Back to your question, to show $A$ and $A^k$ have the same order, it is equivalent to show $A-I$ is similar to $A^k-I$, where $I$ is the identity matrix.

As all eigenvalues of $A$ is $1$, $A-I$ has only one eigenvalue $0$, and $A-I$ is nilpotent.

On the other hand, $A^k$ has also only one eigenvalue $1$, so $A^k-I$ is also nilpotent.

According to the discussion above, it suffices to show $$ \text{rank}\, (A-I)^i = \text{rank}\, (A^k-I)^i. $$

Note that $$ A^k-I = (A-I)(A^{k-1}+A^{k-2}+\dotsb+I). $$ Denote $P\,\hat{=}\, A^{k-1}+A^{k-2}+\dotsb+I$. As all eigenvalue of $P$ is $k$, $P$ is invertible. As we also have
$$ A^k-I = (A-I)P = P(A-I), $$ so $$ \text{rank}\,(A^k-I)^i = \text{rank}\,(A-I)^iP^i = \text{rank}(A-I)^i, $$ as desired.

Answer 2

A slightly less abstract and more calculative answer!

Given the characteristic polynomial$(x-1)^n$ we know all the eigenvalues are $1$ and the jordan normal form of $A$ is a block diagonal matrix with Jordan blocks of different order in the form.

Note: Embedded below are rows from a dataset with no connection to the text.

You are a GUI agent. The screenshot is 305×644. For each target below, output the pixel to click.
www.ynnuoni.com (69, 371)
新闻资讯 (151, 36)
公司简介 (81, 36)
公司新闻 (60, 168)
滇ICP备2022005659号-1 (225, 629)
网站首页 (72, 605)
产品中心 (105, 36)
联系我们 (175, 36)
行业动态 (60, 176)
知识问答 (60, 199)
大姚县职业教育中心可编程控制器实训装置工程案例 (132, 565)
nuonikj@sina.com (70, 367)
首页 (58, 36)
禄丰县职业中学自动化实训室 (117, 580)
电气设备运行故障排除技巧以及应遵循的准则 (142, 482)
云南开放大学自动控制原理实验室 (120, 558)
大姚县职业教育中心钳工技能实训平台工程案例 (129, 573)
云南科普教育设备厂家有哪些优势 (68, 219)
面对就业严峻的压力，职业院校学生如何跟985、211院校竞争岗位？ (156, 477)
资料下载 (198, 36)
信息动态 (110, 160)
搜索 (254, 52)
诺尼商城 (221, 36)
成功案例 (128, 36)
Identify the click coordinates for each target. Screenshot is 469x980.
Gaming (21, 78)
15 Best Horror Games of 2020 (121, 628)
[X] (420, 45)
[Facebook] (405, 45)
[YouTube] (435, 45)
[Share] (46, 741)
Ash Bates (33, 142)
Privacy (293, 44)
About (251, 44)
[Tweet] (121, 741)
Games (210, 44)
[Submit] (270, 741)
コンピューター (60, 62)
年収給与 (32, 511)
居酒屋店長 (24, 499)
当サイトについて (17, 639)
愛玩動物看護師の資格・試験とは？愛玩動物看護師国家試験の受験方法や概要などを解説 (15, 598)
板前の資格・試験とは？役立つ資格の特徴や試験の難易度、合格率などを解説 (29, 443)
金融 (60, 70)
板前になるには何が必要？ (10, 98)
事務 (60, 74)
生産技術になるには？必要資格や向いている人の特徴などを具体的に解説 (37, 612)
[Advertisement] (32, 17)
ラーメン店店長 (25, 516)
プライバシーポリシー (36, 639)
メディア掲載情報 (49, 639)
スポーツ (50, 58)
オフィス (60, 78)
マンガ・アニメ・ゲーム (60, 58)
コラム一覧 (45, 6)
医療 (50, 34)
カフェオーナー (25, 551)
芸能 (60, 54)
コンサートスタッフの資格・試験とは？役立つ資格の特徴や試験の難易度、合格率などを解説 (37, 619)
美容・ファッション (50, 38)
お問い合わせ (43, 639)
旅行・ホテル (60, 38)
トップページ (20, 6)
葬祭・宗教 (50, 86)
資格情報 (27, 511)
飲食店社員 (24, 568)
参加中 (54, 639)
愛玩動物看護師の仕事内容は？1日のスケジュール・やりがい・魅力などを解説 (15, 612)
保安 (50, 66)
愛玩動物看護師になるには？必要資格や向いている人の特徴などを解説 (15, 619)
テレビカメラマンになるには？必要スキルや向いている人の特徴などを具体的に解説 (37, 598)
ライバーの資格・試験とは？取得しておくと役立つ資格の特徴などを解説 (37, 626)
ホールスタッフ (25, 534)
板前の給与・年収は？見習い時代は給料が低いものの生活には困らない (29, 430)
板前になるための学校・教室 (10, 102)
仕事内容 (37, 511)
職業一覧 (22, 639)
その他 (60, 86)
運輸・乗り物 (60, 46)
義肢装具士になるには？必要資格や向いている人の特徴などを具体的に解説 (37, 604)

$$ PAP^{-1}=diag(J_{p_1}(1),J_{p_2}(1)...) $$ Then the $A^k$ is similar to a block diagonal matrix with same block structure. $$ PA^kP^{-1}=diag(J_{p_1}(1)^k,J_{p_2}(1)^k...)\\ $$

Given each jordan block defines its own invariant subspace, we just need to show any $J_{p}(1)^k$ is similar to $J_{p}(1)$

take an order $p$ jordan block as example $$J_p(1)=I+N= \begin{bmatrix} 1 & 1 & 0 & 0&... &0\\ 0 & 1 & 1 & 0&... &0\\ 0 & 0 & 1 & 1&... &0\\ &&&&...\\ 0 & 0 & 0 & 0&... &1\\ \end{bmatrix} $$

Then its power $k$ is $$ J_p(1)^k = (I+N)^k= \begin{bmatrix} 1 & \binom{k}{1} & \binom{k}{2} & \cdots & \cdots & \binom{k}{p-1} \\ & 1 & \binom{k}{1} & \cdots & \cdots & \binom{k}{p-2} \\ & & \ddots & \ddots & \vdots & \vdots\\ & & & \ddots & \ddots & \vdots\\ & & & & 1 & \binom{k}{1}\\ & & & & & 1 \end{bmatrix} $$ we just need to show $(I+N)^k$ is similar to $I+N$.

As the only eigenvalues $(I+N)^k$ and $I+N$ have are $1$, to show they are similar / have the same jordan normal form, we just need to show $1$ has the same geometric multiplicity, i.e. $I+N-I$ and $(I+N)^k-I$ have the same kernel dimension / same rank.

We know $rank(N)=p-1$, $$ (I+N)^k-I=\sum_{t=1}^k\binom{k}{t}N^t=kN+\binom{k}{2}N^2+...N^k\\ =N[kI+\binom{k}{2}N+...N^{k-1}] $$ Since $[I+\binom{k}{2}N+...N^{k-1}]$ is full rank, then $rank((I+N)^k-I)=rank N=p-1$.